ロシアによるウクライナ侵攻という衝撃的な出来事は、グローバル化が進んだ現代の「食料安全保障」について、改めて考えさせられる契機となりました。世界有数の食料輸出国同志の戦争の影響は、日本人の食卓にも、食品価格の高騰という形でこの秋にかけてじわじわと押し寄せるのではないかと予想されています。
戦争のような極端な社会事象が起きなくとも、食品の需要が普段と変化していない状態で供給が減少すると価格高騰は生じます。たとえば、気候変動が進む過程において、異常気象の発生頻度と強度が年々増加しています。この異常気象は、季節外れの高温や低温、日照不足、異常な降雨量や強風などを含んでいます。日本だけではなく世界各国において、毎年のように異常気象による災害が生じていますが、災害の水準にまで達さなくとも、異常気象は農産物の生産量と品質の減少を引き起こします。たとえば、2021年に、日照不足により農産物の価格が全体的に上昇し、レタスのような葉物野菜の価格は最高で例年の4倍ほどになったことは日々の記憶に新しいと思います。
異常気象の頻度と強度を増加させないためには、気候変動の進む速度を抑制することが重要です。通常、温室効果ガスを直接的に排出する電力部門や製造業部門や、エネルギー消費を通して間接的に排出するサービス部門が、温室効果ガス抑制政策の対象部門と考えられます。実は農業部門もこれらの部門と同様に温室効果ガスを排出しています。実際、2021年に発表されたIPCC第6次評価報告書によりますと、世界全体で排出される温室効果ガスの1割を農業部門が占めています。たとえば家畜や稲作は、メタンガスや一酸化二窒素を排出しているのです。また、機械や施設の利用を通して、化石燃料や電力が用いられますので、二酸化炭素も間接的にも直接的にも排出されているのです。

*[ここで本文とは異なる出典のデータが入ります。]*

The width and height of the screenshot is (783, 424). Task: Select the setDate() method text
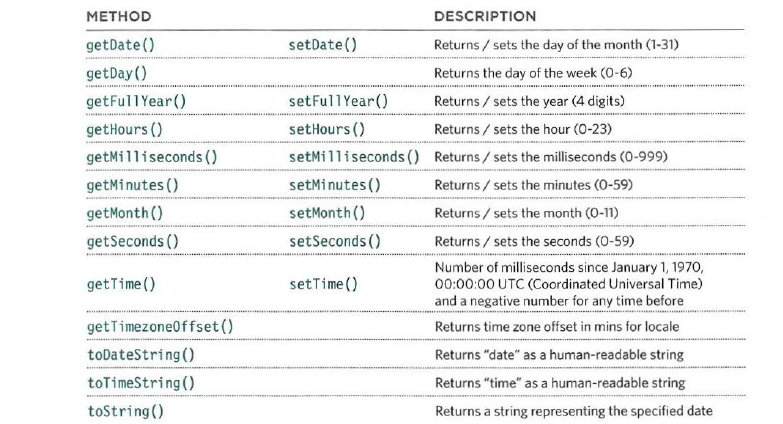[x=323, y=45]
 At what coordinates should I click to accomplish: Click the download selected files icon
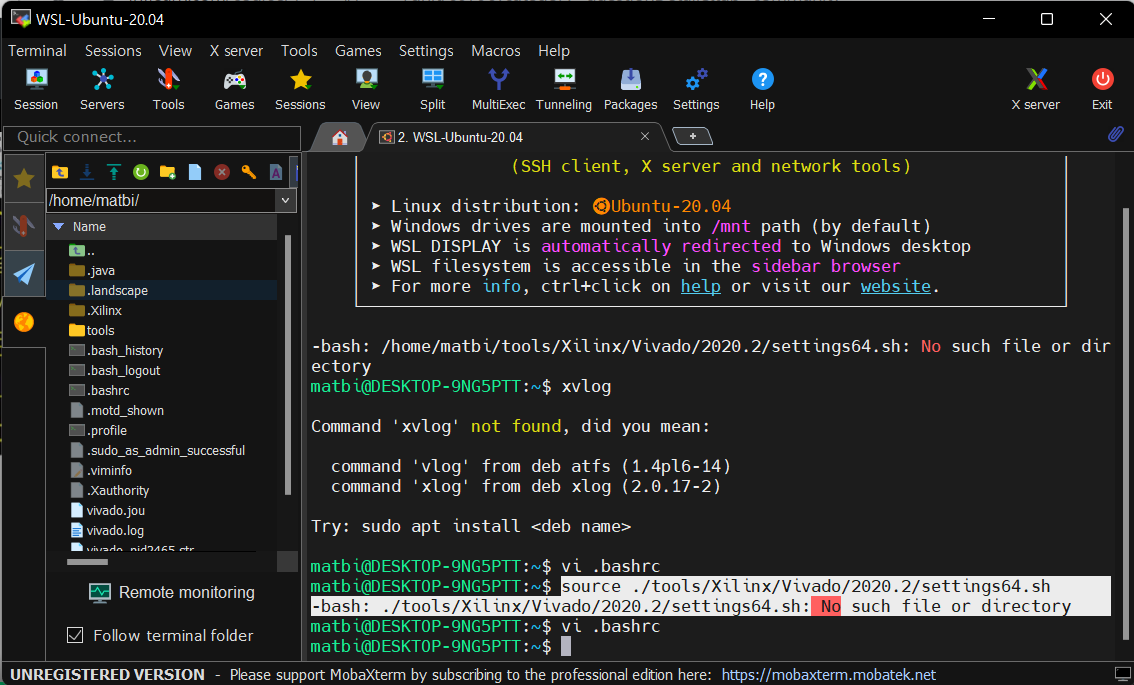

農業部門は温室効果ガス排出以外にも、農薬や化学肥料の多投、および土壌の流出等によって、農地周辺だけではなく、湖沼を含む河川流域および海の生態系にまで悪影響を与えます。こういった点においても、農業部門は他の産業部門と同様に、環境汚染を引き起こしている部門と言えます。こうした環境負荷をできる限り軽減した農法を採用した、環境保全型農業への転換が、いま強く求められています。このことは、SDGsのゴール12に掲げられた「つくる責任、つかう責任」の実現であり、またゴール13、14、15の、気候変動への具体的な対策、陸の生態系の保全、海の生態系の保全などいくつものゴールにかかわる取り組みとなります。

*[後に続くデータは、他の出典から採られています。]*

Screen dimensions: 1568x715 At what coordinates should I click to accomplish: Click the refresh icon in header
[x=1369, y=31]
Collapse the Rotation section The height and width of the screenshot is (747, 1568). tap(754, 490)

環境保全型農業は、必ずしも技術的に難しいわけではありません。たとえば稲作における温室効果ガスの発生を抑えるためには、田植え後の夏の時期に水田から水を抜き、土を乾かす(これを中干しと呼びますが)期間を通常よりも一週間程度延長し、14日以上行うと水田からのメタン発生量を約30%削減できます。窒素やリンの水への流出の抑制のためには、農薬や化学肥料の投入量を減少させればよいのです。

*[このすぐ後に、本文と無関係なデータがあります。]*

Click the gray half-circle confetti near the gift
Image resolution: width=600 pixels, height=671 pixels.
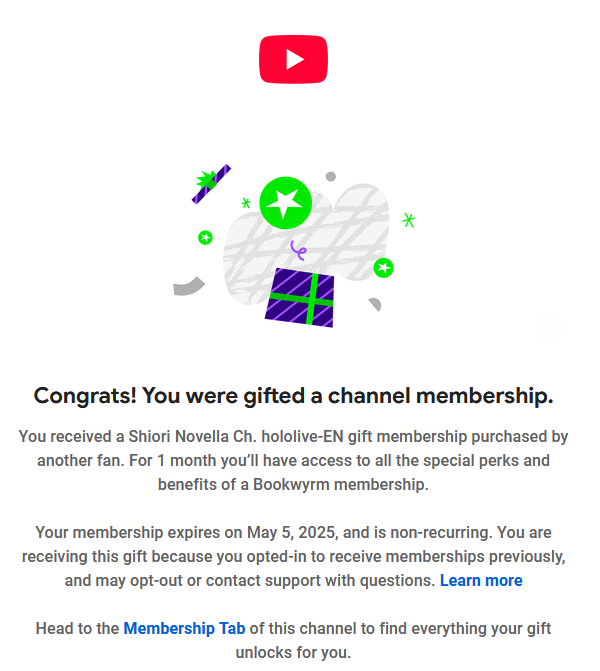click(x=375, y=304)
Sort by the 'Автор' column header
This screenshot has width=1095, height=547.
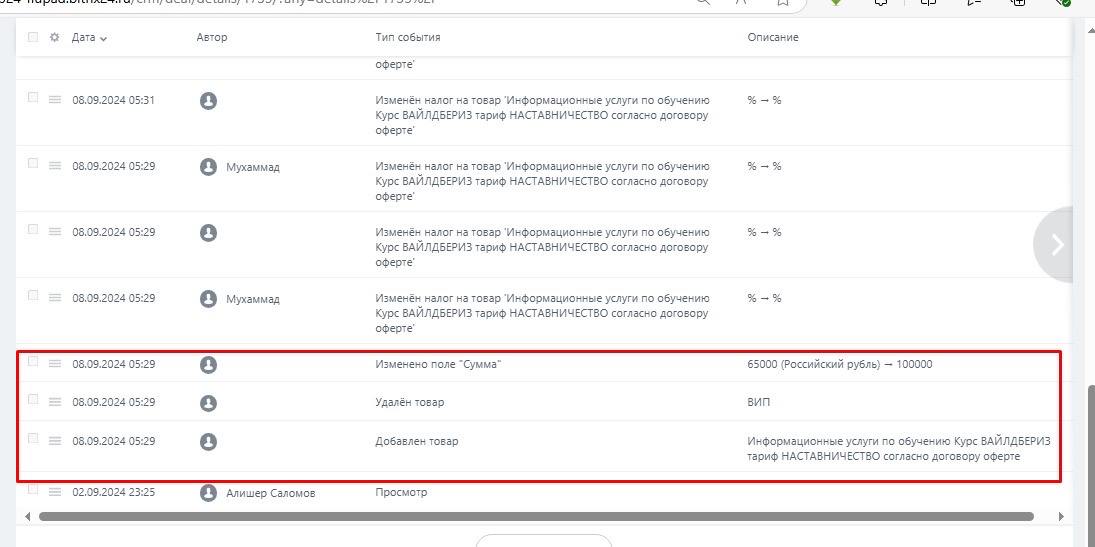coord(211,38)
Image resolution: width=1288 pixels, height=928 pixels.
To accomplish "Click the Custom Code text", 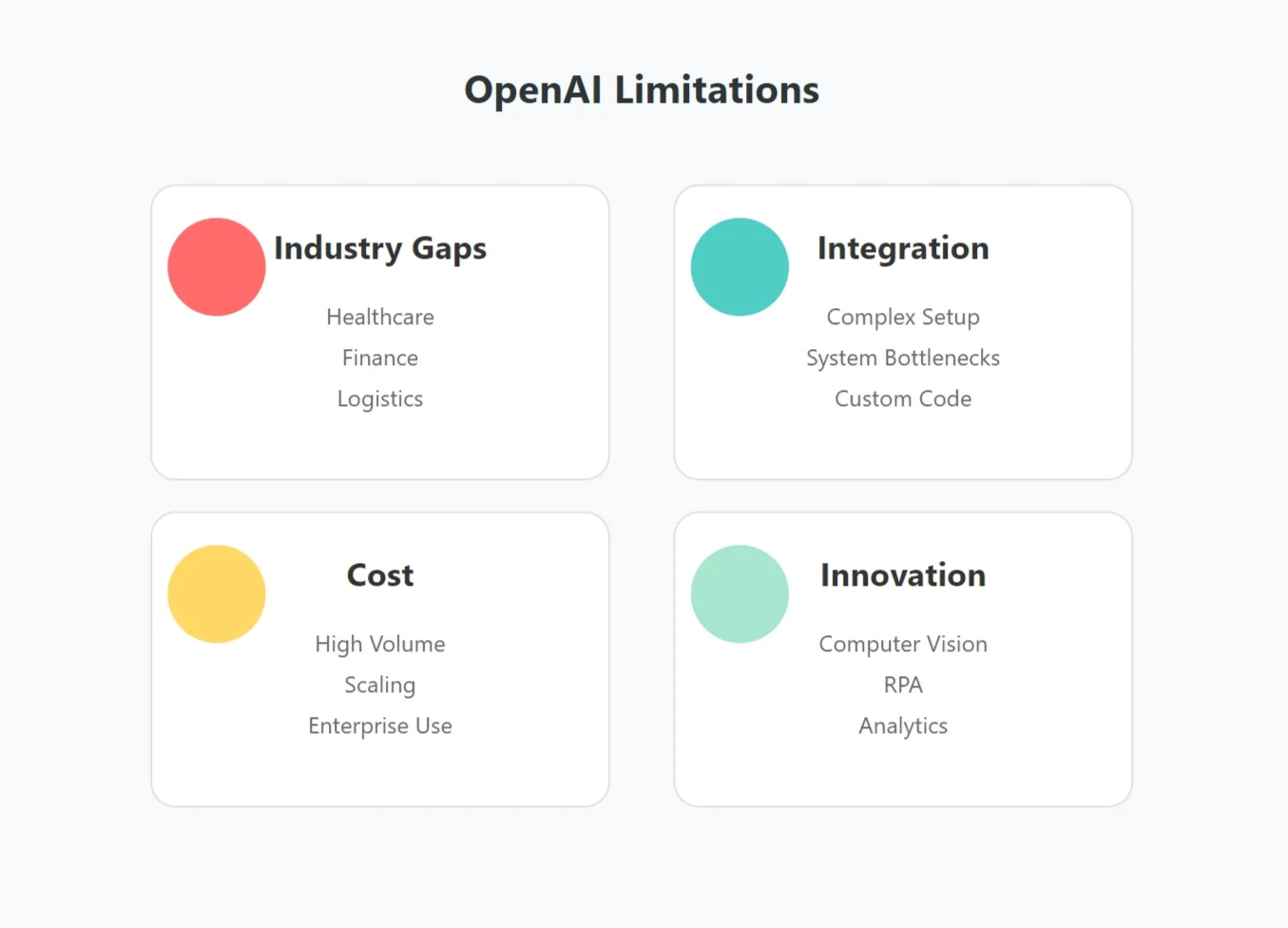I will pos(903,398).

このように技術的に簡単なことであっても、実際に農家が慣行型農業から環境保全型農業へと容易に農法を変化させるわけではありません。環境保全型農法は、慣行型農法と比べ、農家に対して必要な労働投入量と収穫量減少のリスクの両方を増加させる可能性があります。それゆえ、新たな1単位の収穫量に必要となる追加的な機会費用(生産費用を含む)が上昇します。このことは、環境保全型農法で育てた農産物(環境保全型農産物と呼びます)について、農家が受け取りたいと考える価格を上昇させます。このことは供給曲線を上方向に移動させ、環境保全型農産物の市場価格を上昇させます。この価格を見た消費者は、環境保全型農産物よりも安価な慣行型農産物(慣行型農法で育てられた農産物)が代替物として存在しますので、環境保全型農産物への需要を抑えます。このことは、環境保全型農産物の需要曲線を下に移動させ、その市場価格も下がります。この価格は慣行型農産物の価格よりは高止まりするかもしれませんが、農家にとっては魅力的な価格とはなりません。そのため、農家にとっては環境保全型農業を行うインセンティブは低下し、それに取組む農家数が減少します。
このような状況にある環境保全型農業を、どのようにしたら普及することができるのでしょうか。農業の技術的な部分を所与としたときに、農家と消費者の両方の行動変容をどのように誘発するのかということが、環境経済学における重要なテーマとなります。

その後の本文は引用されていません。